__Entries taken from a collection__
* * *

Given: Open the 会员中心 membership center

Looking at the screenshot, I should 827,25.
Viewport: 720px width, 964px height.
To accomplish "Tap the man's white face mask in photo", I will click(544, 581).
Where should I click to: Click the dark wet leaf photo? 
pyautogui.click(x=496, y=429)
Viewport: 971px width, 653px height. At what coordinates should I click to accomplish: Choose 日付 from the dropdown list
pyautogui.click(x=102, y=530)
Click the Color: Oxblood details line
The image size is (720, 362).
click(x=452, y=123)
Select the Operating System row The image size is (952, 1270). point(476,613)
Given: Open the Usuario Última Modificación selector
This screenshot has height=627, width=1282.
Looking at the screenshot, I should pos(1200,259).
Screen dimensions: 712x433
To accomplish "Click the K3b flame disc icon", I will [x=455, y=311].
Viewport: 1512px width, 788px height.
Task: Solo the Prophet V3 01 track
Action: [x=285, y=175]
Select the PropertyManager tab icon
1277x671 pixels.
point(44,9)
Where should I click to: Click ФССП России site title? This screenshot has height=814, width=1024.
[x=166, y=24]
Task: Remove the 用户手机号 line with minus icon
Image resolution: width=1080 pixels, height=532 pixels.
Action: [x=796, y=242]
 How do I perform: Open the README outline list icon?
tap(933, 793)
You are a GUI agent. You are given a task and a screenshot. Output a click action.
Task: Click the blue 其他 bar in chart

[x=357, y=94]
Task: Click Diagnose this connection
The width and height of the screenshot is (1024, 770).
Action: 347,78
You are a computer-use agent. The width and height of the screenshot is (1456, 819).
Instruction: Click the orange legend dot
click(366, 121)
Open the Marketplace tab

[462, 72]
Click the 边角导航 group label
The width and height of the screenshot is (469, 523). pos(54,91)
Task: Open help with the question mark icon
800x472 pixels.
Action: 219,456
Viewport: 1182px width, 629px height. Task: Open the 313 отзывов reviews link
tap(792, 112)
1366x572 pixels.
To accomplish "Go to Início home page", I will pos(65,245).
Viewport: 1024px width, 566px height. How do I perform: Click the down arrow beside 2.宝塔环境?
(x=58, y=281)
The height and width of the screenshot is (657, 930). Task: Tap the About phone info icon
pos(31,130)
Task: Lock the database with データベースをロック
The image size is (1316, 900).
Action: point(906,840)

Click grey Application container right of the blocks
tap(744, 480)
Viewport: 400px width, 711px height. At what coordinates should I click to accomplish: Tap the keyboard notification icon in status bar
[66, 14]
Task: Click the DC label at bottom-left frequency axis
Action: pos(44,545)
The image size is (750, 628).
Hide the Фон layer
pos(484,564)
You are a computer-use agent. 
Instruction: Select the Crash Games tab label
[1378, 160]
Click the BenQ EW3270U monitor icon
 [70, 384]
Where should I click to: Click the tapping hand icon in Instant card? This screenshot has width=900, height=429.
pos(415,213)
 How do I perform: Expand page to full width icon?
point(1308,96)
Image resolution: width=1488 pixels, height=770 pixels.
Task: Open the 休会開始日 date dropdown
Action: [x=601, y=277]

* * *

__Exercise instructions__
All lines above containing the string "computer" are to be collected.

__Exercise output__
You are a computer-use agent. The width and height of the screenshot is (1456, 819).
You are a computer-use agent. 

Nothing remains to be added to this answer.